● LISTED RECORDS:
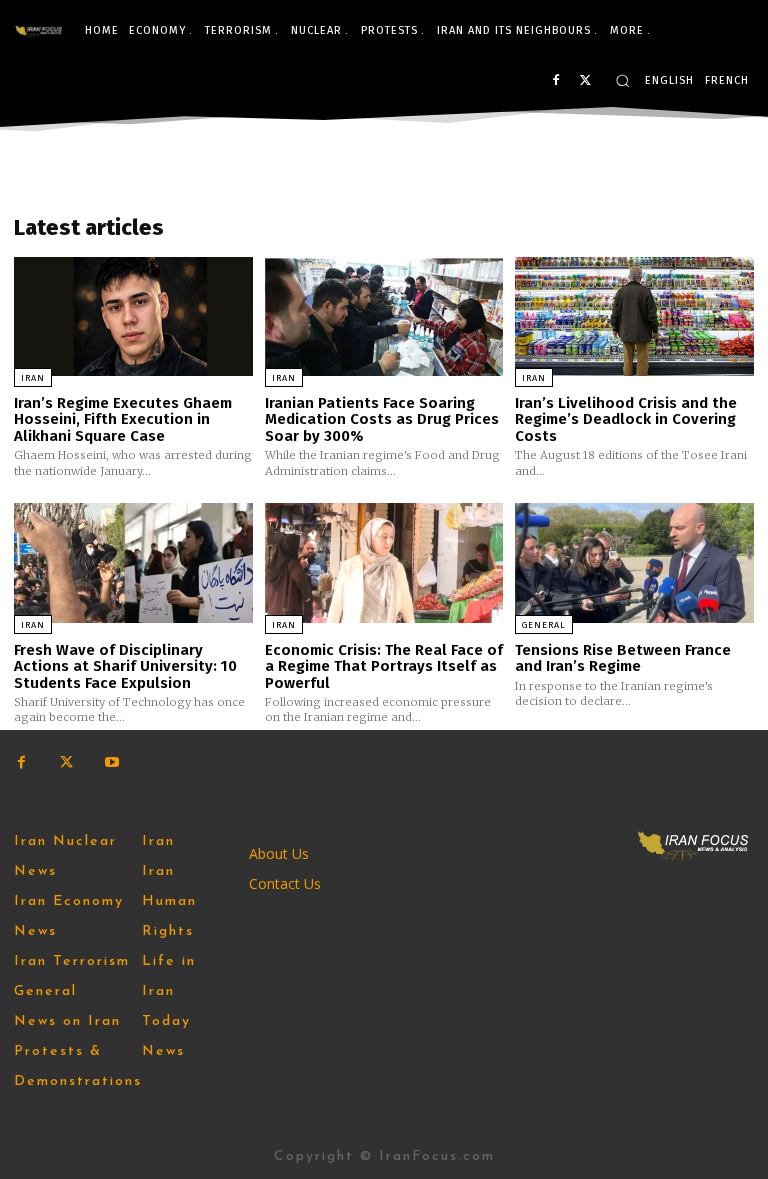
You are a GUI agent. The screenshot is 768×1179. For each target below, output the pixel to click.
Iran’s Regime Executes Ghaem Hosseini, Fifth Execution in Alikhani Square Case (123, 419)
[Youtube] (111, 762)
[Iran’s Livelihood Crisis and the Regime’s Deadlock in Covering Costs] (634, 316)
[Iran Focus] (39, 31)
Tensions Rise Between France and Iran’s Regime (623, 658)
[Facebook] (555, 81)
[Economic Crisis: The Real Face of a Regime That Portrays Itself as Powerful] (384, 562)
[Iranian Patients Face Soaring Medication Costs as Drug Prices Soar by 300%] (384, 316)
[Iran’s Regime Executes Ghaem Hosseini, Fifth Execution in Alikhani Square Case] (133, 316)
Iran (33, 378)
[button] (622, 80)
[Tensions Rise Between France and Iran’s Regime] (634, 562)
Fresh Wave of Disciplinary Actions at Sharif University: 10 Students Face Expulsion (125, 666)
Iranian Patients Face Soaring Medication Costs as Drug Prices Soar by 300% (382, 419)
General (544, 625)
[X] (585, 81)
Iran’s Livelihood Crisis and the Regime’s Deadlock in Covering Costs (626, 419)
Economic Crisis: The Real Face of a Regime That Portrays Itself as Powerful (384, 666)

● TASK DETAILS:
Although the records above contain pictures, output every line exactly and leave the pictures out.

● SOLUTION FOR THIS TASK:
You are a GUI agent. The screenshot is 768×1179. For each target below, output the pixel to click.
Iran’s Regime Executes Ghaem Hosseini, Fifth Execution in Alikhani Square Case (123, 419)
[Youtube] (111, 762)
[Iran’s Livelihood Crisis and the Regime’s Deadlock in Covering Costs] (634, 316)
[Iran Focus] (39, 31)
Tensions Rise Between France and Iran’s Regime (623, 658)
[Facebook] (555, 81)
[Economic Crisis: The Real Face of a Regime That Portrays Itself as Powerful] (384, 562)
[Iranian Patients Face Soaring Medication Costs as Drug Prices Soar by 300%] (384, 316)
[Iran’s Regime Executes Ghaem Hosseini, Fifth Execution in Alikhani Square Case] (133, 316)
Iran (33, 378)
[button] (622, 80)
[Tensions Rise Between France and Iran’s Regime] (634, 562)
Fresh Wave of Disciplinary Actions at Sharif University: 10 Students Face Expulsion (125, 666)
Iranian Patients Face Soaring Medication Costs as Drug Prices Soar by 300% (382, 419)
General (544, 625)
[X] (585, 81)
Iran’s Livelihood Crisis and the Regime’s Deadlock in Covering Costs (626, 419)
Economic Crisis: The Real Face of a Regime That Portrays Itself as Powerful (384, 666)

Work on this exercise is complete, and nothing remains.